His girth, chunky and happy.
I enjoyed him jumping so high. As he did so my soul jumped.
I couldn't help thinking…"Any dog that lands a spot in this place is set; in no way lacking love."
I imagined his doggie dreams, of running on the freeway with scissors attached  while his Mama herded him safely.
A better place now. 
I longed for the words that fit his rapture. 
None could place it. 
What would it take in life to be like Walter?
From fallen, to King? 
Agile carmel racing to feel, not to win. 
A graduation into loving old ringed fingers and eggs for breakfast. 

My heart set back to the water in front of me. I had forgotten how to write, and forced it often.
But it didn't feel like it when today came, or even the emptiness of the day before.
Mind in a fog, and face set to splinter.
It all made sense when the world felt so innocent.
Now, tiny bit wiser and the sense of forgiving.
Forgive you, forgive God, forgive the the anger residing.
I scratched my orange nails on my legs, through my white hair.
Slowly but surely I am always remembering who I am, and why I am.

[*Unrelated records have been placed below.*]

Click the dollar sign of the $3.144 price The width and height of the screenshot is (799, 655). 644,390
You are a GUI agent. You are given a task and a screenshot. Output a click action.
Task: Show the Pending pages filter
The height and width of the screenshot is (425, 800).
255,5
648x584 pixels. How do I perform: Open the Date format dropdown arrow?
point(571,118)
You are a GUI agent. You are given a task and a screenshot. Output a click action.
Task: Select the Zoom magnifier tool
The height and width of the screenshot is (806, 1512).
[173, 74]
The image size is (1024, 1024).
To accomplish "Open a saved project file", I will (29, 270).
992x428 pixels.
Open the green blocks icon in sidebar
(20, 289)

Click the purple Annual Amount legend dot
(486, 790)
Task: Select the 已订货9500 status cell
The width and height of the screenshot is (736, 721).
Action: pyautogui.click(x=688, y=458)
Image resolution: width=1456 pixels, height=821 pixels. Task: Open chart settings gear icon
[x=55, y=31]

It has always felt like discovery, a beginning.
Over and over again.
Constant forgiving.

I slid myself into the pool illuminated and calm, the same temperature of the air.
It wrapped itself around my lonely hipbones. 
I suddenly saw myself where I had always wanted to be.
To start doing, be direct.
Remind you to remind me.
My toes waterlogged, rough against plaster.
Raised and complete.
Forgiving, forgiven.
Present, and current.
The stars my dear friends, sending their quiet blessings deep down within me.
The moon in hiding, and counting the days til it can shine again. 
It is all a good memory, there is still a lot of fight.

And here I am again, remembering and correcting.

A part of me still back there, but a lot back in town. 
And why should we just stop, forget and let go?
No, no. 
Forgive, and be happy. Thats all there is to it.